Problem: Juvenile idiopathic arthritis (JIA) is the most common chronic rheumatic disease in children with a temporomandibular joint (TMJ) involvement of 11.6-80%. Patients with affected TMJs often develop pain, malocclusion, and dentofacial deformities. Multiple surgical techniques exist to restore function and esthetics to JIA patients; however, continuing TMJ degeneration, unpredictable autogenous condylar grafting, and donor site morbidity make alloplastic TMJ reconstruction a necessary consideration for management of severe TMJ-related destruction.
Materials and Methods: All the JIA patients with TMJ patient-fitted total joint replacement (TJR) between 2010-2018 at the University of Texas – Health at San Antonio were retrospectively analyzed. Twenty-five patients with JIA had TMJ TJR with or without concomitant orthognathic surgery within this time period. Inclusion criteria for use within this retrospective analysis were: 1) diagnosis of JIA, 2) end-stage TMJ disease, 3) TMJ reconstruction with TMJ Concepts (TMJ Concepts Inc., Ventura, CA, USA), 4) radiographic and clinical data at > 12 months follow-up. The average age at time of surgery was 18 years old (yo) (range, 14-23). Mean follow-up was 19 months (range, 1-92). Clinical, radiographic, and examination data were collected at preoperative, immediate postoperative, and longest follow-up (LFU) time points. Visual analog scales for facial pain, TMJ pain, jaw function, diet, and disability were documented at each time point. Maximum interincisal opening (MIO), lateral excursions, and physical examination were documented at each time point. Surgical data at the perioperative and longest follow-up time points were recorded for complications. Student’s t-tests were used to compare like groups with an alpha of < .05 for statistical significance.

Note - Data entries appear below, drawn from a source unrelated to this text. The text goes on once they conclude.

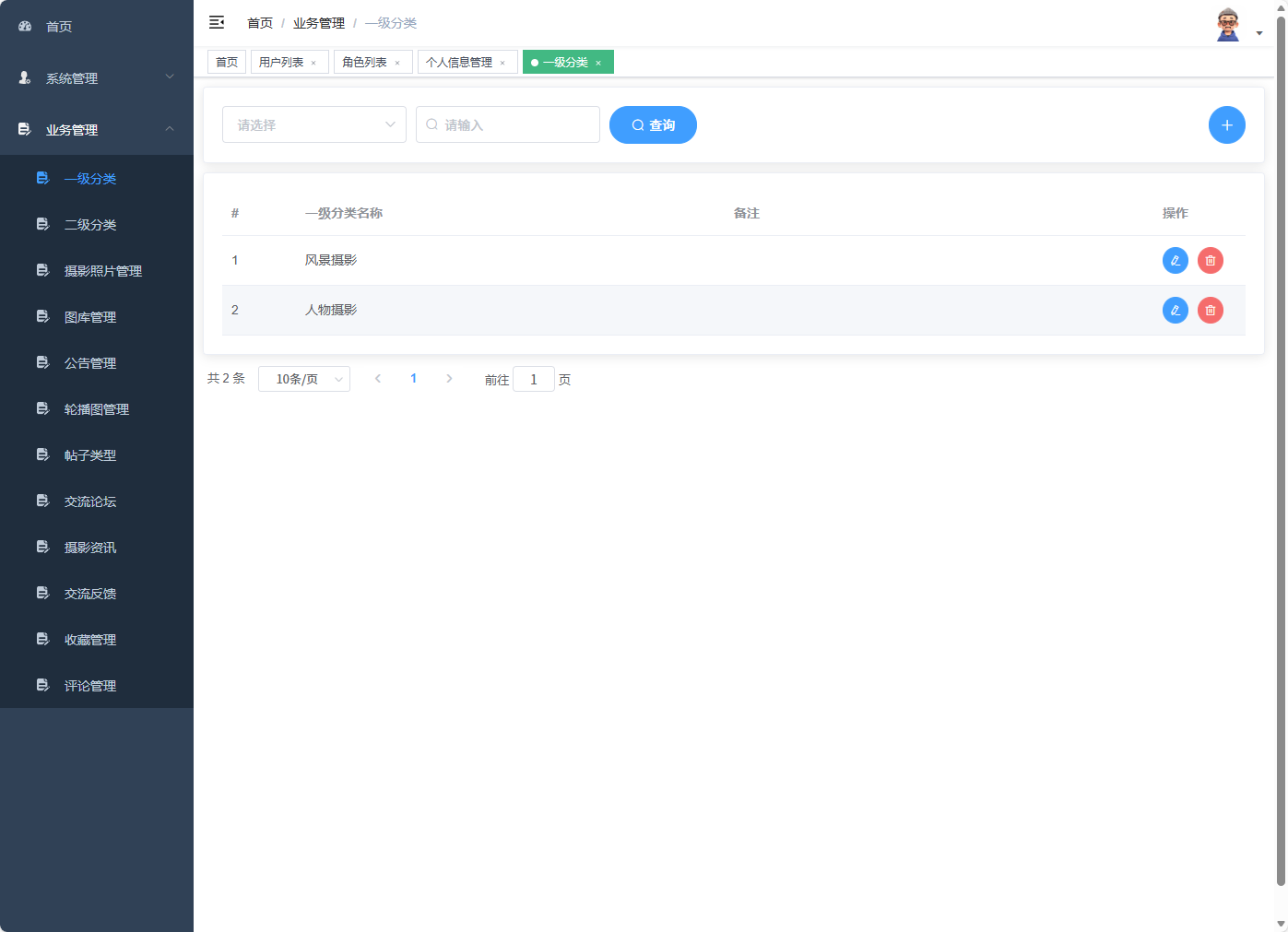Viewport: 1288px width, 932px height.
Task: Click 业务管理 in the breadcrumb
Action: point(318,22)
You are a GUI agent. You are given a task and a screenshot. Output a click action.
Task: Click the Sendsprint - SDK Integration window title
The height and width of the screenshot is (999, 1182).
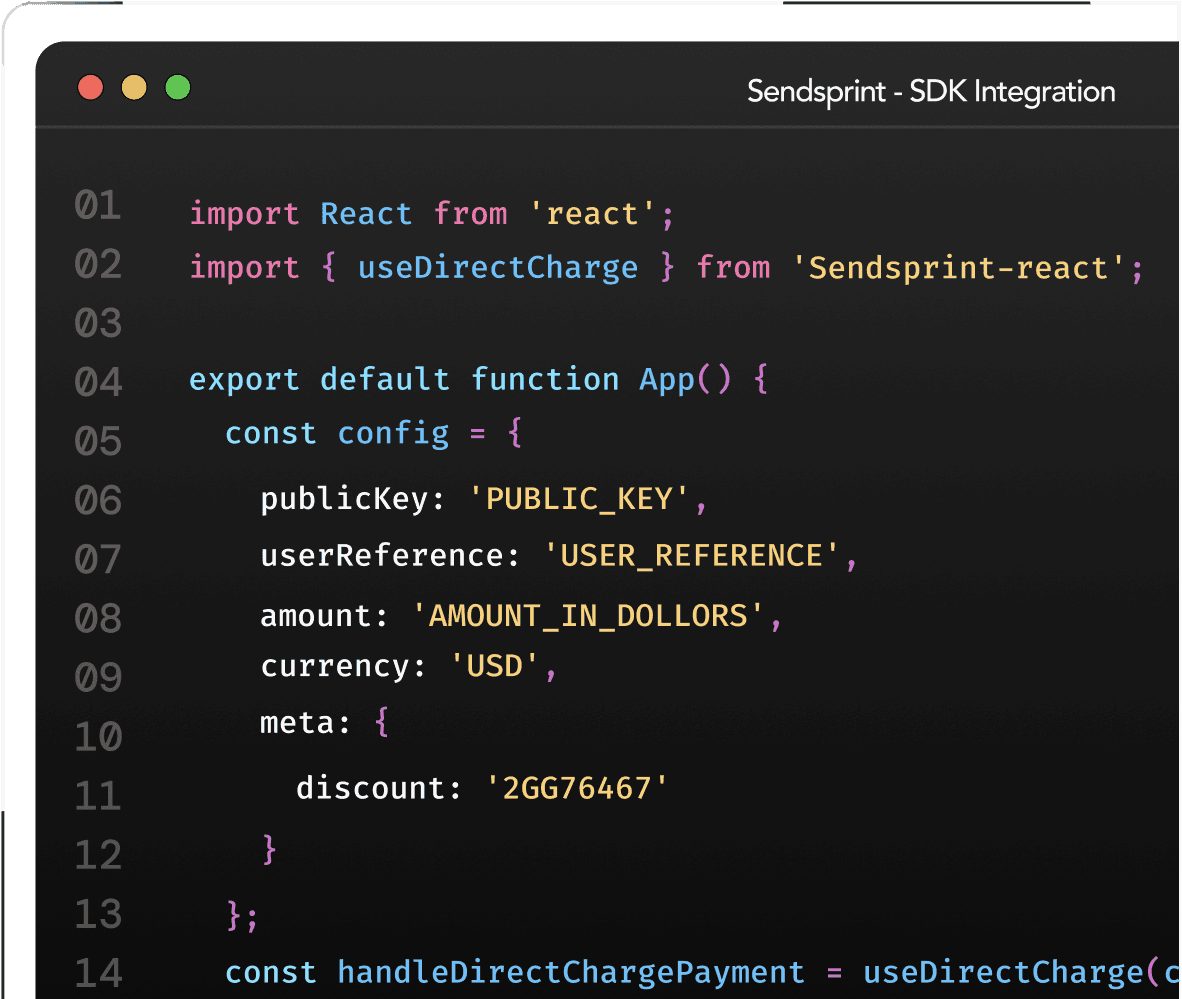[931, 92]
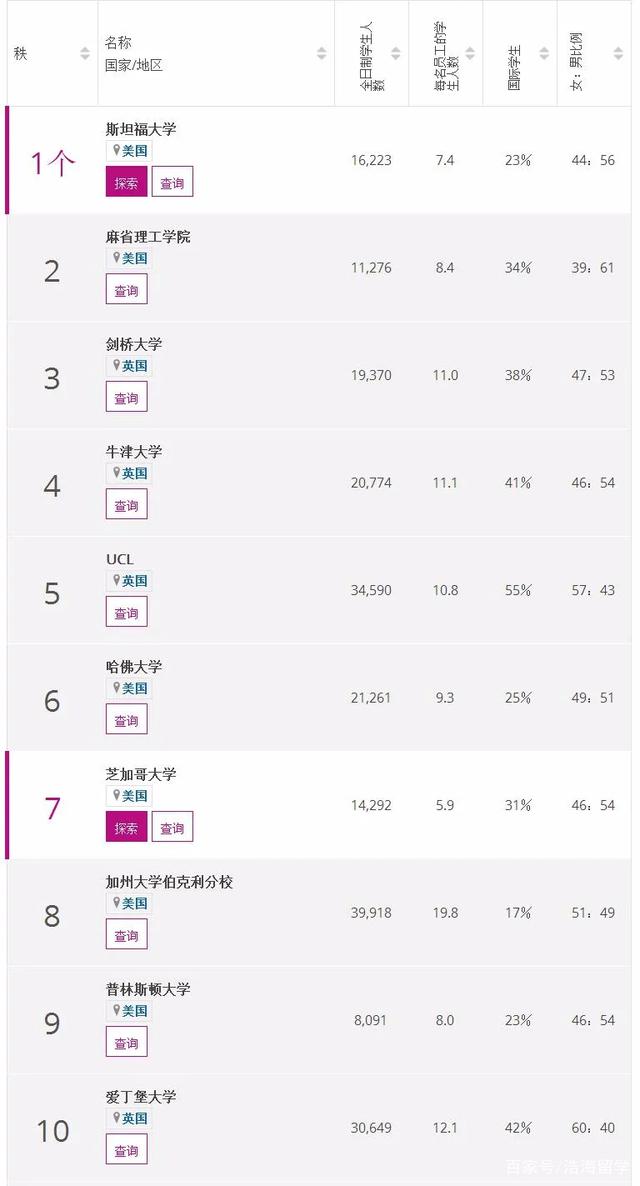Sort by the 每名员工的学生人数 column arrows
The width and height of the screenshot is (640, 1186).
click(x=471, y=54)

Results: Thirteen patients, with appropriate clinical documentation, had a mean age of 18 yo (range, 16-23) at the time of TMJ TJR and an average LFU of 21 months (range, 12-68). Five had concomitant orthognathic surgery. The mean preoperative facial pain was reduced from 4.6 to 1.5 at the LFU (P = < .05). The mean preoperative TMJ pain was reduced from 5.9 to 0.85 at the LFU (P = < .05). The mean preoperative jaw function, with 0 being “normal” and 10 being “cannot move jaw,” was reduced from 3.9 to 0.6 at the LFU (P = < .05). The mean preoperative diet, with 0 being “no restriction” and 10 being “liquids only,” was reduced from 4.1 to 0.6 at the LFU (P = < .05). The mean disability, with 0 being “none” and 10 being “total,” was reduced from 4.4 to 0.23 at the LFU (P = < .05). Of the objective data points, the mean preoperative MIO with pain was increased from 33.5mm to 44mm at the LFU (P = < .05). The mean preoperative MIO without pain was increased from 31.1mm to 43mm at the LFU (P = < .05). No significance complications occurred.

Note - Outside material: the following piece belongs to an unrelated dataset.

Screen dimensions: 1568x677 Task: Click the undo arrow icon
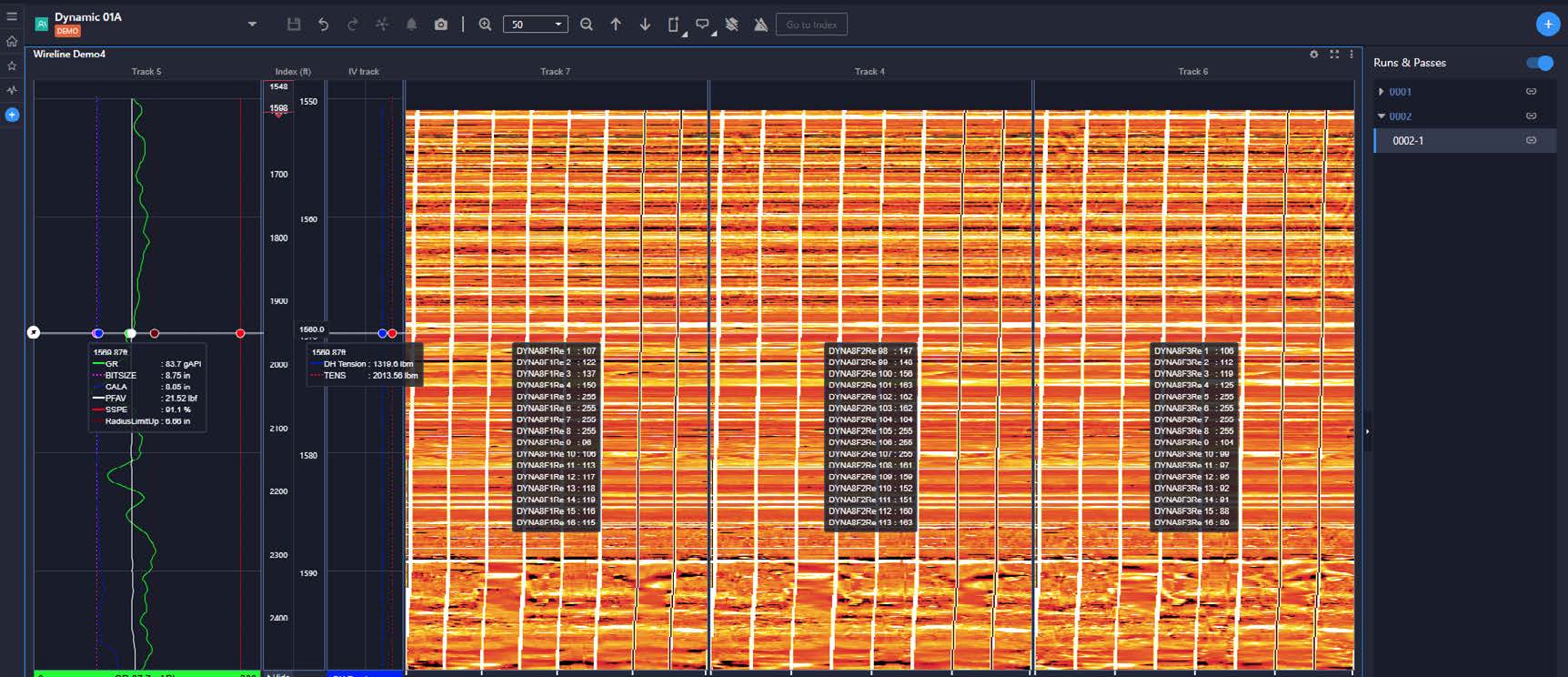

Outcomes and Conclusion: All the JIA patients had statistically significant improvement in subjective VAS and objective measurements. All of the JIA patients had occlusal stability at a mean LFU of 19 months. Alloplastic TMJ reconstruction is a safe, stable, and efficacious treatment option for the surgical management of end-stage disease in JIA patients that suffer destruction of their TMJ.
Frid P, Resnick C, et al. Surgical correction of dentofacial deformities in juvenile idiopathic arthritis: a systematic literature review. Int J Oral Maxillofac Surg. 2019 Jan 28.
Resnick CM, Frid P, et al. An Algorithm for Management of Dentofacial Deformity Resulting From Juvenile Idiopathic Arthritis: Results of a Multinational Consensus Conference. J Oral Maxillofac Surg. 2019 Feb 21.